On Sunday, 9 September 2018 at 08:41:37 UTC, Christian Mayer
wrote:
As of my current understanding "char" will create a new
variable and copy the content of the original to the new
variable. "char*" will just use the pointer. And "const char*"
is good for when not modifying. But I also can achieve the same
using "immutable char".
In D, a string looks like this:
```
struct string {
size_t length; // length of a string
immutable(char)* ptr; // pointer to the actual characters of
the string
}
```
On 32-bit, that struct has a size of 2*4 = 8 bytes.
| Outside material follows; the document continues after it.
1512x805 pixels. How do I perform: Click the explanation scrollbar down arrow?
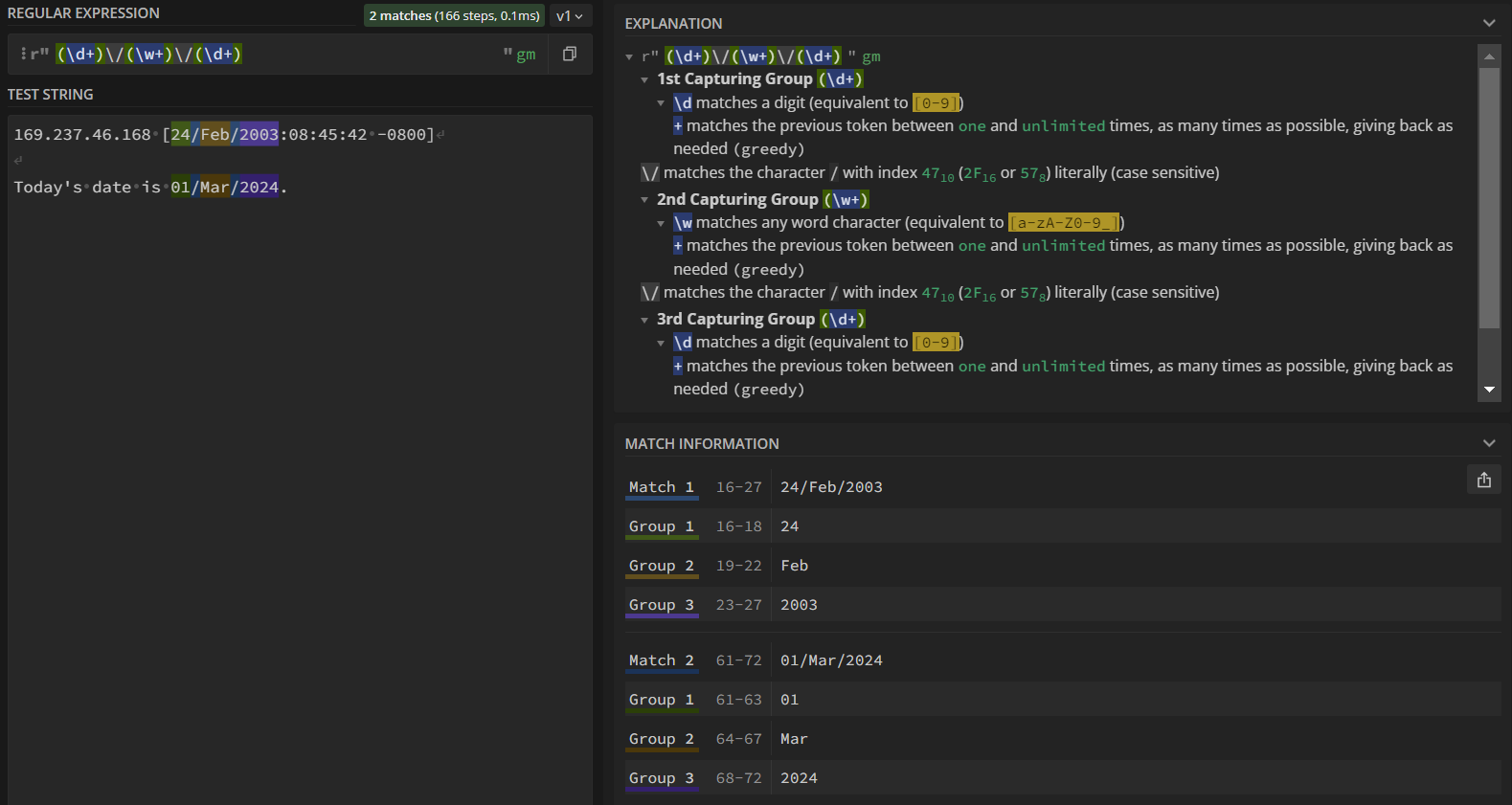[1489, 390]
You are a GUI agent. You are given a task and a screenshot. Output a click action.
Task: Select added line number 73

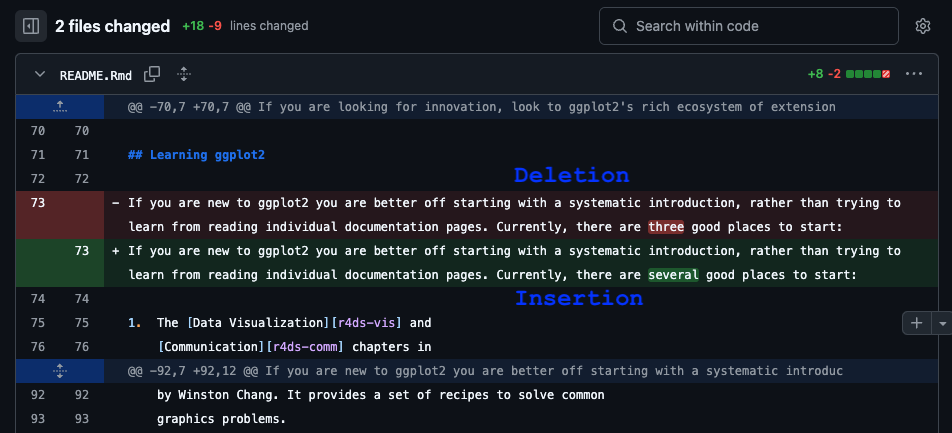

On 64-bit,
it's 2*8 = 16 bytes.
So when you have a string in a function signature:
```
void print(string str);
```
In terms of performance and calling convention, that's basically
the same as doing this in C:
```
void print(size_t length, char *string);
```
Except that in C, the length of strings is traditionally
calculated based on the null-terminator instead of passed as
parameter. In both cases, 8 (or 16 on 64-bit) bytes are passed to
the function. When you use a string*, you give a pointer to a
structure with a pointer and a length. This cuts the size of the
function parameters in half (only 4 or 8 bytes are passed), but
it adds an extra level of indirection. So it takes an extra
instruction to dereference the pointer, makes it more error-prone
for the programmer, and harder to reason about for the optimizer.
I'd recommend just passing strings as if they were a basic type,
see [1].
As for when to use const and immutable, I recommend reading [2].